▶ **Prompt 1**
According to the biography of Anthony Ireri Mukobo, which titular see was he given when he was named Auxiliary Bishop of Nairobi?
▶ **Prompt 2**
Carry on the biography of Anthony Ireri Mukobo, starting after its last sentence.

- Church: Catholic Church
- Archdiocese: Roman Catholic Archdiocese of Nyeri
- See: Nakuru
- Appointed: 15 February 2023
- Installed: 22 April 2023
- Predecessor: Luigi Locati
- Successor: Peter Munguti Makau

Orders
- Ordination: 5 January 1980
- Consecration: 18 March 2000 by Jozef Cardinal Tomko
- Rank: Bishop

Personal details
- Born: Anthony Ireri Mukobo 23 September 1949 (age 76) Mufu, Apostolic Prefecture of Meru, Meru County, Kenya

= Anthony Ireri Mukobo =

Kenyan Catholic prelate

Anthony Ireri Mukobo I.M.C., (born 23 September 1949) is a Kenyan Catholic prelate who served as the Bishop of the Roman Catholic Diocese of Isiolo from February 2023 until his age-related retirement in September 2024. Before that, from January 2006 until February 2023, he was the Apostolic Vicar of the Diocese of Isiolo. Prior to Isiolo, he was an Auxiliary Bishop of the Archdiocese of Nairobi from December 1999 until January 2006. He was appointed bishop on 22 December 1999 by Pope John Paul II. He retired in 2024, having attained the retirement age of 75 years. He now lives as the Bishop Emeritus of Isiolo, Kenya.

==Background and education==
He was born on 23 September 1949 in Mufu Village, in the Apostolic Prefecture of Meru, in Kenya. After studying philosophy and theology he was ordained a priest on 5 January 1980.

==Priest==
He was ordained a priest of the Consolata Missionaries on 5 January 1980. He served in that capacity until 22 December 1999.

==As bishop==
On 22 December 1999, Pope John Paul II appointed him as Auxiliary Bishop of the Roman Catholic Archdiocese of Nairobi. He was contemporaneously appointed as Titular Bishop of Rusguniae. He was consecrated and installed at Nairobi in the archdiocese of Nairobi on 18 March 2000. The Principal Consecrator was Jozef Cardinal Tomko, Cardinal-Priest of Santa Sabina assisted by Archbishop Giovanni Tonucci, Titular Archbishop of Torcello and Archbishop Raphael Simon Ndingi Mwana'a Nzeki, Archbishop of Nairobi.

▶ **Data section**
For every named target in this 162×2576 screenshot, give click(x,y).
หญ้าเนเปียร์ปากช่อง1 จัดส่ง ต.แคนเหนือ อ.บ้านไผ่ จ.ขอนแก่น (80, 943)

▶ **Expected answer 1**
Rusguniae

▶ **Expected answer 2**
On 25 January 2006, he was appointed Apostolic Vicar of the Vicariate of Isiolo. On 15 February 2023 Pope Francis elevated the vicariate to a full diocese and he appointed Bishop Mukobo as the pioneer Ordinary there. He was installed at Isiolo on 22 April 2023.

On 28 September 2024, having attained the retirement age of 75 years, he retired and was succeeded by Bishop Peter Munguti Makau, I.M.C., a Consolata Missionary and previously Coadjutor Bishop of Isiolo. Bishop Anthony Ireri Mukobo I.M.C., lives on as the Bishop Emeritus of Isiolo, Kenya.

==See also==
- Catholic Church in Kenya

==Succession table==

 (15 December 1995 - 14 July 2005)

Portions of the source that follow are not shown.